On 14 April 2009, having exhausted all available remedies, Marina’s relatives submitted an application to the European Court of Human Rights. On 11 September 2017, the complaint was communicated to the Russian authorities.

It is notable, that the apprehension of Marina’s father was appealed against at the domestic court and was declared illegal. The criminal case with regard to him was dismissed in December 2009 due to the fact that the evidence was obtained illegally – including, as a result of unlawful apprehension.
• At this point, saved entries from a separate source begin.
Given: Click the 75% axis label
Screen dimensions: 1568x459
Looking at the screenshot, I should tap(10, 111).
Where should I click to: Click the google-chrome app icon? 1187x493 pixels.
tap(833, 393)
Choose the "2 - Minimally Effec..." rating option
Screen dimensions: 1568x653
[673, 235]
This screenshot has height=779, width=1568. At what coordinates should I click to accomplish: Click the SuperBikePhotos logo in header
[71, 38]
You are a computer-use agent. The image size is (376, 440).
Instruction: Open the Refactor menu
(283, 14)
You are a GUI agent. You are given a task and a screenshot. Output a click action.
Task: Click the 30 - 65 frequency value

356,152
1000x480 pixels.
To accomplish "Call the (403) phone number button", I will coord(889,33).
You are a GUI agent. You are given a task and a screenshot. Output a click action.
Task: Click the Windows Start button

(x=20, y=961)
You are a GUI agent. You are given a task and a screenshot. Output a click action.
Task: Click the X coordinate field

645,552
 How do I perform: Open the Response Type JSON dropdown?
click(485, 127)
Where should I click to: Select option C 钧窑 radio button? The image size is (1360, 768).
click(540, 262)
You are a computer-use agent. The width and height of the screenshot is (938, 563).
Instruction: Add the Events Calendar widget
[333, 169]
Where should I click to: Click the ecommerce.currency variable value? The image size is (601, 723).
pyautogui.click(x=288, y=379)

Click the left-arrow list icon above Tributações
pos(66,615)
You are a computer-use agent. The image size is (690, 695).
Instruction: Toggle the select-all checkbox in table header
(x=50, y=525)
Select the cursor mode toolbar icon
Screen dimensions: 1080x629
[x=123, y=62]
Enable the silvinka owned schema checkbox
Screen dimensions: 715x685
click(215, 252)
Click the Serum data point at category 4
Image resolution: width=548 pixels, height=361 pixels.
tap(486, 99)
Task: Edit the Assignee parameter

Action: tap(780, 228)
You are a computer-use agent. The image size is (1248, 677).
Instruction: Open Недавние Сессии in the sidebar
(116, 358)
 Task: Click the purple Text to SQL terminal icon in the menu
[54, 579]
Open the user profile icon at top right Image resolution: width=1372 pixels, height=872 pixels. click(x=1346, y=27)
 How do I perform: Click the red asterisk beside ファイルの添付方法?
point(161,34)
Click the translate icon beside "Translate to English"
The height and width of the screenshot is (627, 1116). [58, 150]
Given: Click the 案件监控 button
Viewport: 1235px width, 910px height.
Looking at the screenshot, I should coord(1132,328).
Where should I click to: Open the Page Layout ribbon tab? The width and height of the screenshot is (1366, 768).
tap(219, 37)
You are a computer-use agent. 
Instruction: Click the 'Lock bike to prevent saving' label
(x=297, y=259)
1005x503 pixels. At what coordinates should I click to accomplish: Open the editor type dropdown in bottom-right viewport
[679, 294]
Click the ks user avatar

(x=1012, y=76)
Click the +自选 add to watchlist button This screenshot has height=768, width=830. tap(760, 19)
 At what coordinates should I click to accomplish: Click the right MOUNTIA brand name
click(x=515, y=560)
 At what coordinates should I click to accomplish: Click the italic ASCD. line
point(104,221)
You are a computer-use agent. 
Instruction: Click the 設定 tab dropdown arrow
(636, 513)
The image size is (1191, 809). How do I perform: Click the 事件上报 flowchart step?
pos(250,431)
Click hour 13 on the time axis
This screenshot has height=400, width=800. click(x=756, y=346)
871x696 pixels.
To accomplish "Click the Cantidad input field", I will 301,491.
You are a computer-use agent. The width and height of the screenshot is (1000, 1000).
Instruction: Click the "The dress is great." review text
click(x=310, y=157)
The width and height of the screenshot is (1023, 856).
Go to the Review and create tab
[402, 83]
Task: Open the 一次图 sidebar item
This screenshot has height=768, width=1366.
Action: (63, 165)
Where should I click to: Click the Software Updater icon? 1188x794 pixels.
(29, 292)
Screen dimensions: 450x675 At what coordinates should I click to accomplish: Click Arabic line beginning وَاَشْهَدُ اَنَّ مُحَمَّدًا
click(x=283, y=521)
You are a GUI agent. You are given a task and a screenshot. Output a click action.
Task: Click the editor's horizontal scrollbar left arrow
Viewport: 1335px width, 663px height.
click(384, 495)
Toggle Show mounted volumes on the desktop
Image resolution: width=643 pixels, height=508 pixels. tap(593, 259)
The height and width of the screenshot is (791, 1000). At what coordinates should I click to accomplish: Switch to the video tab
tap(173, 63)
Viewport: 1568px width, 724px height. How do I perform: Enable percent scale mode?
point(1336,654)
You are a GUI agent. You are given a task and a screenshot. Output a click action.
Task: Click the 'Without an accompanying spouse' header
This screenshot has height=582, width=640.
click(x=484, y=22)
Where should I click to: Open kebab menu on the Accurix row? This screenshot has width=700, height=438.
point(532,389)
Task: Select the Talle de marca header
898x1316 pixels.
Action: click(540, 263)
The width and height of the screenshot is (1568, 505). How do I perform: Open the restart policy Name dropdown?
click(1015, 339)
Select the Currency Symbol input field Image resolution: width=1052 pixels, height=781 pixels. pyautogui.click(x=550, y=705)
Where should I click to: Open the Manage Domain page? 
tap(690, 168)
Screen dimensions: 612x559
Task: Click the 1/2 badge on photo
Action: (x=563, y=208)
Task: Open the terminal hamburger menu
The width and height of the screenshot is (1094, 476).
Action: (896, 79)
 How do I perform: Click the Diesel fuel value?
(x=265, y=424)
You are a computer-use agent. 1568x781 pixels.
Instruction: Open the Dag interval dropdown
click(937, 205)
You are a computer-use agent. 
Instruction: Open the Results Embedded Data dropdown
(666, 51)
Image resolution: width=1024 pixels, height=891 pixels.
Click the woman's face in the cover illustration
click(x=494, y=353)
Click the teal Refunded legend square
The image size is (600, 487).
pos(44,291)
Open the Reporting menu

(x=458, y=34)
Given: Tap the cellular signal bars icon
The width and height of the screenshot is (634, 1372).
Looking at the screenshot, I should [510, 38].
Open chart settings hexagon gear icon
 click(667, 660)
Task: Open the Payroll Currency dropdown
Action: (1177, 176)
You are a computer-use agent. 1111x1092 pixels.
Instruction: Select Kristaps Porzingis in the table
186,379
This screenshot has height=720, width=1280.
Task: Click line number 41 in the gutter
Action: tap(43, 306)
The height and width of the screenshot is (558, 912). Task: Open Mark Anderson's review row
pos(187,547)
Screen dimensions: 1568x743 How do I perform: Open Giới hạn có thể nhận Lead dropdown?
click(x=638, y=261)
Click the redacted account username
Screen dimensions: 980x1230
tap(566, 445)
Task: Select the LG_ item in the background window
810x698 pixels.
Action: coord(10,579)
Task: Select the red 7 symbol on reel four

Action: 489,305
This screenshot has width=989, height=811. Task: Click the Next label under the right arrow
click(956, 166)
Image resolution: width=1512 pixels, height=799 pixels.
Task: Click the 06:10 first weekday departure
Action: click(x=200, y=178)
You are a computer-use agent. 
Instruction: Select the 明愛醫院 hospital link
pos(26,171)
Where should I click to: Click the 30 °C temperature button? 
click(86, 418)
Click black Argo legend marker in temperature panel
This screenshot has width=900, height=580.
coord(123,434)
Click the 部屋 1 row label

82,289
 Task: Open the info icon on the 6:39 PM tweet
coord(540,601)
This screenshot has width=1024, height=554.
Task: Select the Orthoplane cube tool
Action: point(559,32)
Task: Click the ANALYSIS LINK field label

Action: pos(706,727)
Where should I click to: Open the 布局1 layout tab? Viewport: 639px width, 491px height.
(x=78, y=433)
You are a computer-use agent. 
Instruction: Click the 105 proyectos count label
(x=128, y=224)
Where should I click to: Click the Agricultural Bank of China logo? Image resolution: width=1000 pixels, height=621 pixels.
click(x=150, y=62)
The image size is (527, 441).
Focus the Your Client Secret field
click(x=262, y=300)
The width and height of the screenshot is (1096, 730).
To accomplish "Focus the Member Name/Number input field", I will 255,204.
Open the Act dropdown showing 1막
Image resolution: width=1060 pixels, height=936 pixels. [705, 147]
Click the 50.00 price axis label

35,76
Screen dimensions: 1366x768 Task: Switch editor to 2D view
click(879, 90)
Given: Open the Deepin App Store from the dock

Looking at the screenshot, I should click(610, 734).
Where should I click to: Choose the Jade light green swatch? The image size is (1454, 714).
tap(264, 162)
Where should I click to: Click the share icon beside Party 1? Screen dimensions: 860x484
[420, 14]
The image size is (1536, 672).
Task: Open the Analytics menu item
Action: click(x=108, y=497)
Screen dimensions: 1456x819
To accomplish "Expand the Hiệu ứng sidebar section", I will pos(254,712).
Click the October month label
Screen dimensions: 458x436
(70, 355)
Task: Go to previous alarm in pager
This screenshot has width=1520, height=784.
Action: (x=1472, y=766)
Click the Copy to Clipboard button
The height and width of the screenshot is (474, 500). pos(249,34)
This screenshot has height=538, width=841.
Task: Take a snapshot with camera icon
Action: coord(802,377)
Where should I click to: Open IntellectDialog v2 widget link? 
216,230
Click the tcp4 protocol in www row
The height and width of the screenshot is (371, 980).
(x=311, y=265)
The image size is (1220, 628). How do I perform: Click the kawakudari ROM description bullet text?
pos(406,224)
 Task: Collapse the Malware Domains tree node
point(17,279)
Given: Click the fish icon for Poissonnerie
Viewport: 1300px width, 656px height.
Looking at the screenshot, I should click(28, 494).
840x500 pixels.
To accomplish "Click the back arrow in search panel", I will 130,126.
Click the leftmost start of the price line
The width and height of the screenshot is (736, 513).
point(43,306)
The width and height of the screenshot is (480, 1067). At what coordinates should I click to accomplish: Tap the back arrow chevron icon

“The fact of the father’s apprehension inflicted an irreparable psychological damage to the girl, and, in fact, it could have been avoided by correct planning of the operation, which should have aimed not only at the suspect’s apprehension, but also at protection of the interests of the girl and her psychological integrity, – head of the International Legal Department of the Committee Against Torture Olga Sadovskaya, representing the interests of the applicant at the European Court, comments. – The Russian authorities excused themselves saying that they could not predict the presence of a child during the apprehension. But this sounds very unconvincing, because the father was apprehended after the special event at school where he was together with his daughter”.

Today, the European Court of Human Rights passed the ruling on the application in favor of the applicant.

The Strasbourg judges resolved that a violation of Article 3 of the European Convention of Human Rights in the material and procedural aspects took place, because the authorities failed to prevent the brutal treatment committed against the applicant, and failed to perform the effective investigation of her complaint against the brutal treatment. The court obliged the Russian Federation to pay 25 000 Euro to the applicant as a compensation for moral damage.

“Previously, the European Court identified in case “Gutsanovi vs. Bulgaria” that possible presence of small children at the place of their parents’ apprehension is a factor which should be taken into account during planning and conducting special operations. In our case the interests of a nine-year old girl were ignored by the representatives of Russian law-enforcement authorities at all the stages of planning and conducting the operation on apprehension of her father. With regard to this, the European Court predictably admitted that an individual violation of the article guaranteeing the prohibition of torture and brutal treatment took place in the form of poorly planned operation, as a result of which the child suffered”, – Olga Sadovskaya emphasized.